Wolf Miller said the statement also included that breast cancers only increased with the use of progestegen as opposed to progesterone, and that the dose and duration of treatment should be tailored to each patient.

“Historically it was the approach to (administer some form of hormone therapy) forever, but now it’s an individualized approach,” says Angie Tursman, nurse practitioner at Prima Bella Women’s Health in Valparaiso with Dr. Mary Ann Jones. “Hormone imbalances can occur in women in from the age of 30 to the late 60s. It’s an evolving process; as we get better or make healthy lifestyle changes, sometimes women don’t need it anymore.”

Dr. Kimberly Arthur at Community Care Network-Hessville Family Care Center

recommends hormonal replacement therapy for people with hot flashes, for a limited time—one or two years. “Usually the hot flashes last up to two years, though some patients complain of them for years.”

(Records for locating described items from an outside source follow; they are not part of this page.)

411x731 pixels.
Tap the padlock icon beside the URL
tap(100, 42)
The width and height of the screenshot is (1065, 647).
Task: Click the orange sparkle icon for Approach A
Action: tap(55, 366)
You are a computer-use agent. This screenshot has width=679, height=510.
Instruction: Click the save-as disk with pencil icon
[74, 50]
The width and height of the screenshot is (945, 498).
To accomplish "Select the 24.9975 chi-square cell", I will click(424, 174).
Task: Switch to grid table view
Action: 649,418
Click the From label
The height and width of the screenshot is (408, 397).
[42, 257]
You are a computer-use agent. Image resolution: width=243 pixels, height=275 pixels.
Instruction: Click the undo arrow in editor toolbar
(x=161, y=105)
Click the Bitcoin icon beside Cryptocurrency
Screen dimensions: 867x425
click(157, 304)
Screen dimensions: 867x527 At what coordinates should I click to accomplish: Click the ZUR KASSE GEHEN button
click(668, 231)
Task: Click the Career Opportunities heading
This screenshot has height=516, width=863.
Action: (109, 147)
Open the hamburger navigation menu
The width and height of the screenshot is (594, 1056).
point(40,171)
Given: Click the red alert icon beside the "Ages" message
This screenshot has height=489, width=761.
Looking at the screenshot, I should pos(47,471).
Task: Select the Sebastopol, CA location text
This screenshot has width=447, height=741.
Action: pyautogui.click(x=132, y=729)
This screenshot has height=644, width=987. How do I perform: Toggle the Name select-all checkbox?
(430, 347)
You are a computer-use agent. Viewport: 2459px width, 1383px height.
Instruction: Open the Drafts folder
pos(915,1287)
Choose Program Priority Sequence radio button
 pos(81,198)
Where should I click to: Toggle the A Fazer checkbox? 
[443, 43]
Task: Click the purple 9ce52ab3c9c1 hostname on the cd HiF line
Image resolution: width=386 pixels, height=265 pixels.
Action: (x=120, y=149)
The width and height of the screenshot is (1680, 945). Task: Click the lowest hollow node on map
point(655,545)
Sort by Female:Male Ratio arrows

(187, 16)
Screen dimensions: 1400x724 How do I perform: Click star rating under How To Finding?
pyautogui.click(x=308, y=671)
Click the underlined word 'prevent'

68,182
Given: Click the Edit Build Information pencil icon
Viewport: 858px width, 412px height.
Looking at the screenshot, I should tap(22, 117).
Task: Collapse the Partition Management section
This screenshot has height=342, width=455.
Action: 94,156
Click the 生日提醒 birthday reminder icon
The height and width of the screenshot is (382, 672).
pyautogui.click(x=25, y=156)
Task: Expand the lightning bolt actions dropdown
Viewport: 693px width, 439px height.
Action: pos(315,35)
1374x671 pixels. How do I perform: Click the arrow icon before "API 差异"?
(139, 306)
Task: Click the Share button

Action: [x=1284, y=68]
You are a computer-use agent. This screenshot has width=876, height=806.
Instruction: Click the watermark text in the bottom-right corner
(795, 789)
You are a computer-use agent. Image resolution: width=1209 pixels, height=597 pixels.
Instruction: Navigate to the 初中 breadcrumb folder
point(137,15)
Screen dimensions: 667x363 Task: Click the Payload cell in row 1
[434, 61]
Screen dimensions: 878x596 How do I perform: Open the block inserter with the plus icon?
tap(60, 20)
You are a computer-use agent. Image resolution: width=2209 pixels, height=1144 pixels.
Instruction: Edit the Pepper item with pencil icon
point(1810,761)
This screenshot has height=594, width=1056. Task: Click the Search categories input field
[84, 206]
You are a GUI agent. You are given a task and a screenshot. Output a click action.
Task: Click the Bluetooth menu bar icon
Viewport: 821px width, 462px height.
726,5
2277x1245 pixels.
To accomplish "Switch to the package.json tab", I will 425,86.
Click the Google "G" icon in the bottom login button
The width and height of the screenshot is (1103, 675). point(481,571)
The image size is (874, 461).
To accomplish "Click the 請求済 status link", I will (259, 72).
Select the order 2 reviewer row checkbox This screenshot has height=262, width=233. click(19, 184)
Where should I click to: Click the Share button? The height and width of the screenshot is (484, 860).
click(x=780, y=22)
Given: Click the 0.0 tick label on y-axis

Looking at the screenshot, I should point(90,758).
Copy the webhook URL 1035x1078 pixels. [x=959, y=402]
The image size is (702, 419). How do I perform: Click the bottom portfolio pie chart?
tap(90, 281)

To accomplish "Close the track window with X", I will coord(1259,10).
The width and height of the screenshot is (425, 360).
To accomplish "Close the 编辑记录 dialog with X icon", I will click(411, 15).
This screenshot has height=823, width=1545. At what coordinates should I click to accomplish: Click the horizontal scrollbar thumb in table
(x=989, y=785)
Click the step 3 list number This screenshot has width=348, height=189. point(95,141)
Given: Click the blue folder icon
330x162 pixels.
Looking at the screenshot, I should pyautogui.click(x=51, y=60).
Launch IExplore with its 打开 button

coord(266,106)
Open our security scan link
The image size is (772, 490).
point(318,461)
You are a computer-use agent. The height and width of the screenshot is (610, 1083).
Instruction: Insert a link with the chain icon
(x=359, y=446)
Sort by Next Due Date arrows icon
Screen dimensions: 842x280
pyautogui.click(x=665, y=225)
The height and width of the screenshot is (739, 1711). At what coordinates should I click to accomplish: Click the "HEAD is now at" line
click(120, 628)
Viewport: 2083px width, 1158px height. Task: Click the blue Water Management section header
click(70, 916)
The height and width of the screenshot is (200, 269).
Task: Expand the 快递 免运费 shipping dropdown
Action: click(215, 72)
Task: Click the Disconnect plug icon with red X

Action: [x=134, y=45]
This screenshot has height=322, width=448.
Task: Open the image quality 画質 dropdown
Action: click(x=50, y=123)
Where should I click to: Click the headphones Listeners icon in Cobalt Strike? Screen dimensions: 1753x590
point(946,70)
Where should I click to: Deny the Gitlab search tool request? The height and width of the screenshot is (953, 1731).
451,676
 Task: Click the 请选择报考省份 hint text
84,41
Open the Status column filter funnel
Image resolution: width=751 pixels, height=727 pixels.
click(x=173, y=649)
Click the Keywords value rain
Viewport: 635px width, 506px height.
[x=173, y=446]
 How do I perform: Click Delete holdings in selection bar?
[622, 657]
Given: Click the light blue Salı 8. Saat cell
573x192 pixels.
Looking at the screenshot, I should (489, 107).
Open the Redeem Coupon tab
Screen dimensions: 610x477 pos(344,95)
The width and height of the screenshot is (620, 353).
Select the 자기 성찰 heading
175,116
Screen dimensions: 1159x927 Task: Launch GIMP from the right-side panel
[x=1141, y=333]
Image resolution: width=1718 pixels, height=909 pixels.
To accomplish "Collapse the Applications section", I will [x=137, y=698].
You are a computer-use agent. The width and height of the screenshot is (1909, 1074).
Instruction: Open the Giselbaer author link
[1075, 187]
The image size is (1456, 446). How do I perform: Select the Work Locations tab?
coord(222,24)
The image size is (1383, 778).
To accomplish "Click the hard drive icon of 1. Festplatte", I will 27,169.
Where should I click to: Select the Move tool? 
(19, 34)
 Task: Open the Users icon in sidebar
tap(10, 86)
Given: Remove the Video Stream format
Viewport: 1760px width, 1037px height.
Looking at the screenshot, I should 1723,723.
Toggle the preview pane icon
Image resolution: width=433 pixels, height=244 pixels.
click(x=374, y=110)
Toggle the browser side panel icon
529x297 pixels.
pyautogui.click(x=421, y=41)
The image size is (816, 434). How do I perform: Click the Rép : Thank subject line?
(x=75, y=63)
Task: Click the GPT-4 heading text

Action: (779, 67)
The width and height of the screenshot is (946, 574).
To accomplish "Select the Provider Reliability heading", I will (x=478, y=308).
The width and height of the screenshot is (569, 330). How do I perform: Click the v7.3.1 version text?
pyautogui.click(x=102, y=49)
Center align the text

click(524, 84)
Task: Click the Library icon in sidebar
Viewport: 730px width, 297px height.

What about “natural,” bioidentical, and synthetic hormone replacement therapies? The difference between the terms can be confusing; bioidentical means the plant-based molecular structure is the same as the hormone produced in the body, but there are differing definitions about what constitutes “natural.” It’s a discussion best held with your physician for clarification. For example, “Bioidentical is believed by some to be safer,” says Tursman, “but it’s still a hormone. So a patient with a personal history of cancer—not a relative’s—may not be a candidate (for that treatment).” And, “Synthetic doesn’t mean it’s not natural,” says Wolf Miller, who uses soy- and yam-based products. That doesn’t mean you can pick a soy and/or yam-based “natural” product off the shelf with confidence, because not all are FDA-approved. “I only use the one that’s FDA-approved,” cautions Wolf Miller.

As for the effectiveness of soy and yam products, Arthur says, “It’s half and half: Some patients say it helps, some say it doesn’t.” It’s Arthur’s initial go-to treatment for hot flashes and other post-menopausal symptoms.

Whichever substance is chosen, “You want to use the least amount of hormone to increase quality of life,” says Tursman.

Another choice is between oral and transdermal—through the skin. “I only use transdermal,” says Wolf Miller. Methods of application include a spray for the arm, a patch for the tummy, and a ring form that’s inserted. “If you don’t want estrogen in your system, a local vaginal estrogen in cream form can reverse dryness, irritation, and discomfort during intercourse,” says Wolf Miller. “The side effect can be some breast tenderness, which usually goes away. If not, I switch—it’s not one size fits all.”

Before trying any menopause hormone treatment, “A thorough medical history by a nurse practitioner or doctor is essential,” says Tursman. “People don’t need to be afraid of hormone replacement therapy, particularly when it is administered in the right amount” and other considerations.

As for reducing the risk for breast cancer and for promoting overall health, Wolf Miller recommends 100 minutes of exercise each week and plenty of green vegetables and Vitamin D every day.